The Town investigated the area for birds and nests in July 2021. Since no nests were found, tall grass and trees were removed. Further, the Town will be installing bird and amphibian habitat features to ensure that wildlife in this area can survive.
I received a letter from the Town indicating that the trail section connecting Taylorwood Ave to St. Michaels Crescent would be closed. When will this happen?
The Town is working closely with the contractor to limit closure of the trailway. The initial plan proposed by the contractor was to close the entire trail around the stormwater management pond. However, after much discussion, it will not be completely closed. Rather, only sections of the trail will be closed as construction continues.

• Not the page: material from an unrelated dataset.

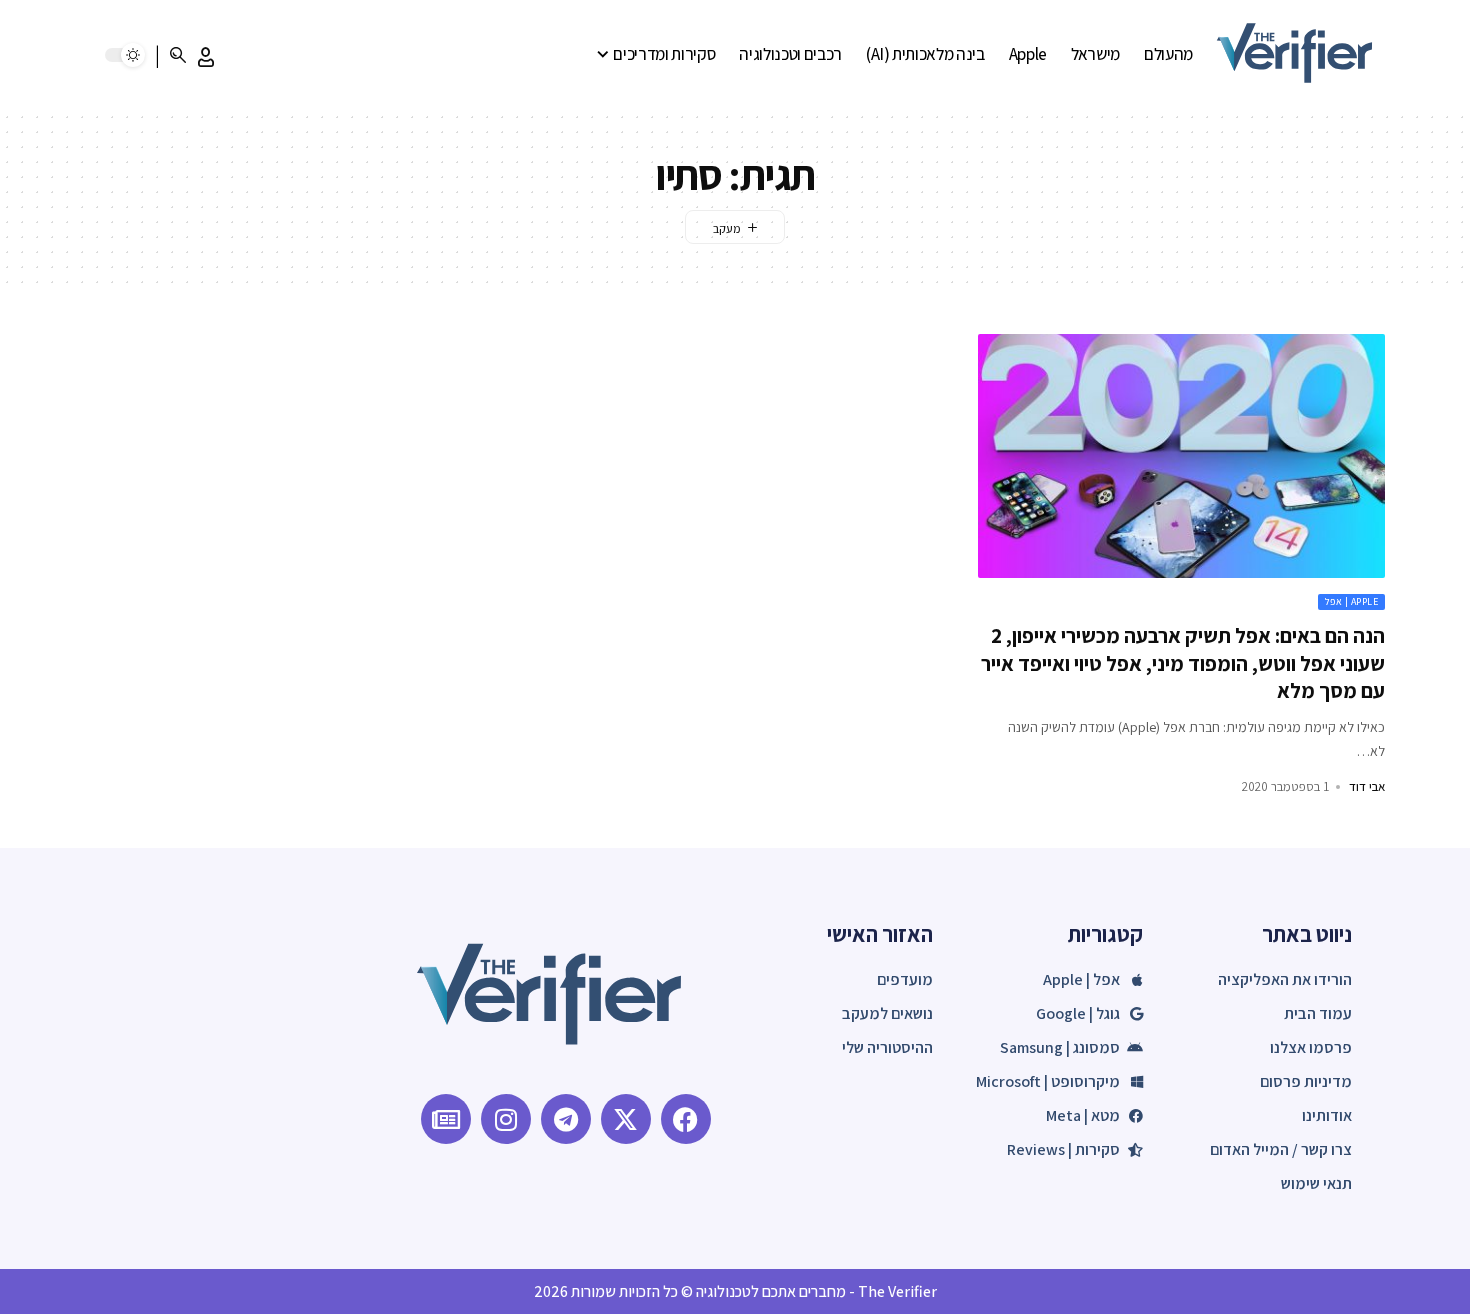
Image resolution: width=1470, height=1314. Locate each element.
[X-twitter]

There are many benefits to an upgraded stormwater management pond and wetlands, such as: 

  • Improvements to the trail
  • Reducing the frequency of flooding
  • Beautifying the area
  • Connecting residents to nature
The importance of stormwater ponds

The Columbia Way Stormwater Pond is important to the community. Did you know:

  • The stormwater pond is designed to mimic a natural wetland
  • Because of wetland vegetation, soils and microbes, water quality is improved
  • These ponds hold stormwater over a period of time which is released slowly into the stream to reduce flooding
  • Wetland vegetation provides natural habitat to various animals

The Town of Caledon investigated opportunities for improving the stormwater management pond located south of Columbia Way between Taylorwood Avenue and St. Michaels Crescent in Bolton.

These efforts included an Environmental Assessment in 2017 and a design exercise in 2019. In part, the objective of this work was to improve the flow of water impacting the stream that is currently flooding over a section of trail near Kingsview Crescent.

The existing stormwater management pond was built in the early 1990’s to provide flood control. Stormwater management has significantly changed over the last three decades. The Columbia Way SWMP was identified as high priority for improving the design to meet present day stormwater objectives.

The Town completed a Municipal Class Environmental Assessment Schedule ‘B’ to inform the preferred design. Through the Environmental Assessment process, stakeholders identified upgrading the stormwater pond to a constructed wetland as the preferred design approach.